• **TASK BRIEF**
Copy out all lines from the material that contain the string "agent".
===============
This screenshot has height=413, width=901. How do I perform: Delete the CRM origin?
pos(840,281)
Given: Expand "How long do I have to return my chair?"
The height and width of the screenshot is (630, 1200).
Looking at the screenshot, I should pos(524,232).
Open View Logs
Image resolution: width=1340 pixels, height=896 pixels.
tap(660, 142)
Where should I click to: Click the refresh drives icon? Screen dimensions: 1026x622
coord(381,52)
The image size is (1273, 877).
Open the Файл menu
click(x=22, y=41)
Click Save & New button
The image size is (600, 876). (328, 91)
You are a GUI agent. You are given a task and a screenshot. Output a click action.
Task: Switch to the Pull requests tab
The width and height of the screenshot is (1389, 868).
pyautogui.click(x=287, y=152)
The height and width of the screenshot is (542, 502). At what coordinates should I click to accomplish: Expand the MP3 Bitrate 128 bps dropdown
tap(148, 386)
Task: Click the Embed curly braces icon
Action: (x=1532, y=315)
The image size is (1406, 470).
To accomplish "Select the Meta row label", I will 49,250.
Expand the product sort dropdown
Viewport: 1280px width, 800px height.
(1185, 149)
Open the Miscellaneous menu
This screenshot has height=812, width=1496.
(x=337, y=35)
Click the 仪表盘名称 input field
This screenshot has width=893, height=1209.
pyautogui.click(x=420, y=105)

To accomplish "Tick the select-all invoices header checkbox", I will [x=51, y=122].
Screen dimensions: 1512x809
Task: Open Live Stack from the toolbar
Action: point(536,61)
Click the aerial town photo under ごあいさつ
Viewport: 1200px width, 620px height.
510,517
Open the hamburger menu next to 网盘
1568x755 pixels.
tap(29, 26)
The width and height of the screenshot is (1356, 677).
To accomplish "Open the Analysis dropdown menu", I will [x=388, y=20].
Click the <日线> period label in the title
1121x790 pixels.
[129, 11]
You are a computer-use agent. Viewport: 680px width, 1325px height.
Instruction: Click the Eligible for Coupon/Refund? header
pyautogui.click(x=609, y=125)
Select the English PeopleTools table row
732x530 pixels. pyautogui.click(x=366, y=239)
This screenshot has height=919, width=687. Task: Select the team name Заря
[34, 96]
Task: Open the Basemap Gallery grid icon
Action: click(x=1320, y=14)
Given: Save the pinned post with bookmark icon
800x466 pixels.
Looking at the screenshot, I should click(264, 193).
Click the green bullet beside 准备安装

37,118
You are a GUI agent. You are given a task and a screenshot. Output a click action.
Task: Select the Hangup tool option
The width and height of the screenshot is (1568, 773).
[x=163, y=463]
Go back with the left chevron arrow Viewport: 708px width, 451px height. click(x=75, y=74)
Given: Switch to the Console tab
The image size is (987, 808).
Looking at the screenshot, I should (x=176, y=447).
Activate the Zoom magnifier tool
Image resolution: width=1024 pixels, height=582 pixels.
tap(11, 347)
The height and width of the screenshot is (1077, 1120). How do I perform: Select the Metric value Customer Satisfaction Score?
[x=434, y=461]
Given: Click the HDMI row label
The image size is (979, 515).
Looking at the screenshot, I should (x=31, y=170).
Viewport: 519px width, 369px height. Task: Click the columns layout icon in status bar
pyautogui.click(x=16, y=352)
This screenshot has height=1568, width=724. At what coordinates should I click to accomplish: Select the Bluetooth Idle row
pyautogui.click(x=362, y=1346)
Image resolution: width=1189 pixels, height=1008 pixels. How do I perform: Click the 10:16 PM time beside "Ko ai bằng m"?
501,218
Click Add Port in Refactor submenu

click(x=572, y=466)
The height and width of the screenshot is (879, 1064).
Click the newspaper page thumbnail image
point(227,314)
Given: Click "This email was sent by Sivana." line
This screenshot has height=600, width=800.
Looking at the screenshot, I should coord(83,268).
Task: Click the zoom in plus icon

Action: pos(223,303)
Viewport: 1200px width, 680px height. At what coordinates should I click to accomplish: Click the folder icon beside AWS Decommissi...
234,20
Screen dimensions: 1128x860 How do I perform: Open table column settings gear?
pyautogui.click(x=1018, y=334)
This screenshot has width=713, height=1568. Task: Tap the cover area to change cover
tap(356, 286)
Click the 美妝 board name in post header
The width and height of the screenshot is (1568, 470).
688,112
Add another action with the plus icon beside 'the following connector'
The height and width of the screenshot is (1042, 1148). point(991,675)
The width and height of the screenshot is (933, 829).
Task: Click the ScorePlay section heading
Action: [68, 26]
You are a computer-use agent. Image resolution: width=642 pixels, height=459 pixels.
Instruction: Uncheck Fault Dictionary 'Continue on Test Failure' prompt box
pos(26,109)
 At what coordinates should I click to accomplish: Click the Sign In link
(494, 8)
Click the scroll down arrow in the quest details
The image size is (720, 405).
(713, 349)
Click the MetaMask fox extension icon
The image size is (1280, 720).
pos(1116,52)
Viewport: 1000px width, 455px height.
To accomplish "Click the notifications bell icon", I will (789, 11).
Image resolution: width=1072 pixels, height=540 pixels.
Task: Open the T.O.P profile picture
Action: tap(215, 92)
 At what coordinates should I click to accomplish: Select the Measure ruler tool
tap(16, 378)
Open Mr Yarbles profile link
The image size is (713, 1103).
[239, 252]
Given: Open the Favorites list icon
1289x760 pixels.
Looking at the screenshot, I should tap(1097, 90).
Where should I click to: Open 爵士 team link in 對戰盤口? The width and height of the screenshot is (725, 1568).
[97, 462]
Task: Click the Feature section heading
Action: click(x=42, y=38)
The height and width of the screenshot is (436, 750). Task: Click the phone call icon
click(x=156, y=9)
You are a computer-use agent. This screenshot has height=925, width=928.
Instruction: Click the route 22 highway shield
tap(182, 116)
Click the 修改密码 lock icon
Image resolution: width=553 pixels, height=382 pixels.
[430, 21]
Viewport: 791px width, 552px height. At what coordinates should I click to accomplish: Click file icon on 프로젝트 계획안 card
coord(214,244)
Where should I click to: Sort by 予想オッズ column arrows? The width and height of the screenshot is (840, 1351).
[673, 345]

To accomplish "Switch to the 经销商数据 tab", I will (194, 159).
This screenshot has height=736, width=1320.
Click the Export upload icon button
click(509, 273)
===============
• **OUTPUT BELOW**
You are a GUI agent. You are given a task and a screenshot. Output a click action.
You are a computer-use agent. Viewport: 680px width, 1325px height.
You are a GUI agent. You are given a task and a screenshot. Output a click action.
You are a computer-use agent. Image resolution: width=642 pixels, height=459 pixels.
You are a computer-use agent. This screenshot has height=925, width=928.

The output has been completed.